Photo courtesy of Adam Horton and http://unsplash.com
Of course,
when it's the middle of winter and the Pacific waters are somewhere between 55 and 59 degrees,
I do get some rather strange looks and quizzical questions from other surfers. I don't mind.
"Aren’t you cold?"
Depending on my mood, I'll vary the answer to keep things interesting:
"Sure – but I’m not going to let that stop me!"
Or, sometimes:
"Nah - I do this every day!"
Sometimes, even, (with reference to my long, white beard):
"After all those years at the North Pole? This feels like the tropics to me!"
You see, most of my surfing is done in the morning before work. Often as not, I haven’t managed to get away from the house early as I'd like, and so I’m in kind of a hurry to hit the water and get down to the serious business of having fun.
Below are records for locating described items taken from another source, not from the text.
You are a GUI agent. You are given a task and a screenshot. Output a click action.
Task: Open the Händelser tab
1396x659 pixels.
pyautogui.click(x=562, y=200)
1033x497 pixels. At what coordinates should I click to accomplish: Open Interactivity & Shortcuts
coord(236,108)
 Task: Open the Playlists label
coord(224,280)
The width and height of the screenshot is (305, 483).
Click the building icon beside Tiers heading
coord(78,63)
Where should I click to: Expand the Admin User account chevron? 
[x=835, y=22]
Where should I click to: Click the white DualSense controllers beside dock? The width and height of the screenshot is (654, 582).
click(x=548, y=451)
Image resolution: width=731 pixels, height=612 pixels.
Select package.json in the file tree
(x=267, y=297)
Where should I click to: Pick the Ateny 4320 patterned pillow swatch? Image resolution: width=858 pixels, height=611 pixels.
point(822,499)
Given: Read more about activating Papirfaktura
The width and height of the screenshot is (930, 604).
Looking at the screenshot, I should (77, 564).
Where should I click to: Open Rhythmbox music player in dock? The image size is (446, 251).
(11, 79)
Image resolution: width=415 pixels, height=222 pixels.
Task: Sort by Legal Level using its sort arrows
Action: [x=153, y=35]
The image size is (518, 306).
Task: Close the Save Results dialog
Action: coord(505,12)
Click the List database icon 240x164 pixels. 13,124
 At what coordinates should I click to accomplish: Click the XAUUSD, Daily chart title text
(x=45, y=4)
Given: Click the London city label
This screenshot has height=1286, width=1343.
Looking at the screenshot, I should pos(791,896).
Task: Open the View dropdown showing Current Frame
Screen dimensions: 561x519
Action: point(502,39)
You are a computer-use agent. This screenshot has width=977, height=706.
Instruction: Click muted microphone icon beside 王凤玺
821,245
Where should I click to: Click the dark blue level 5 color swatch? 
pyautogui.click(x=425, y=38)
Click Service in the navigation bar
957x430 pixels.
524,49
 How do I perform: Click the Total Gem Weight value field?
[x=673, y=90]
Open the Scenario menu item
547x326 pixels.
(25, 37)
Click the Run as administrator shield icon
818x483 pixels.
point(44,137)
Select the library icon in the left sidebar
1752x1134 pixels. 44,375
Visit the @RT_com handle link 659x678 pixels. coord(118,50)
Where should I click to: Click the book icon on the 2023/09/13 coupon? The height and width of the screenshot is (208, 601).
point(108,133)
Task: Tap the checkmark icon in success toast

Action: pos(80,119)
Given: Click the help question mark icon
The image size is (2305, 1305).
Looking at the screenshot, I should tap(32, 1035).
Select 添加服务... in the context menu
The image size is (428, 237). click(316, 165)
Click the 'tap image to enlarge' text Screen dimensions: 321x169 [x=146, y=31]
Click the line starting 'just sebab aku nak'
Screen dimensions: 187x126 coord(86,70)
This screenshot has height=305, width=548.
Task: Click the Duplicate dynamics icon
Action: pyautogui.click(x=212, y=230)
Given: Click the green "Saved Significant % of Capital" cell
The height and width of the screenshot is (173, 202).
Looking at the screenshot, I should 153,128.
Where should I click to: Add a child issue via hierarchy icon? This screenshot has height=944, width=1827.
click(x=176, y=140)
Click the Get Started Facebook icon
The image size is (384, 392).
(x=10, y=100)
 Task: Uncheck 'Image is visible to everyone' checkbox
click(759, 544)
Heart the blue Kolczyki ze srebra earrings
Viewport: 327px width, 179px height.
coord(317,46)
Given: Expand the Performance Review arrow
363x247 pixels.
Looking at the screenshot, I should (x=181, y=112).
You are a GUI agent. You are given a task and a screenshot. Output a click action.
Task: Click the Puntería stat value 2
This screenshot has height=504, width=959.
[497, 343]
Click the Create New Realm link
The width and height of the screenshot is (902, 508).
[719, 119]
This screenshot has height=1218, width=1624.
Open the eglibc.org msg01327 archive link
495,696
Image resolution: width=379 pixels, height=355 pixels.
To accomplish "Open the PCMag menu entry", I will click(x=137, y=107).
Getting in and out of that wetsuit... cuts into my surfing time...
Let's face it, getting in and out of that wetsuit, when the next thing I have to do is go to work, simply cuts into my surfing time! So I don’t bother.
Cold water is, as the saying goes, a "mind over matter" thing; If you don’t mind, it doesn’t matter. I have gotten to the point where I simply grab my gear and stride right in. I don’t much think about it any more.
You think I’m crazy or something?
Of course, if I’m not on my way to work and if I know that I’m going to be out for more than a couple of hours, or if I surf at night in the red tide (there's another story), I’ll put on my wetsuit. What, do you think I’m crazy or something?
Although there is really no comparison, getting into cold water makes me think of Jesus. Jesus knew that the cross, that death, would be very, very cold – yet he strode right in "for the joy set before Him".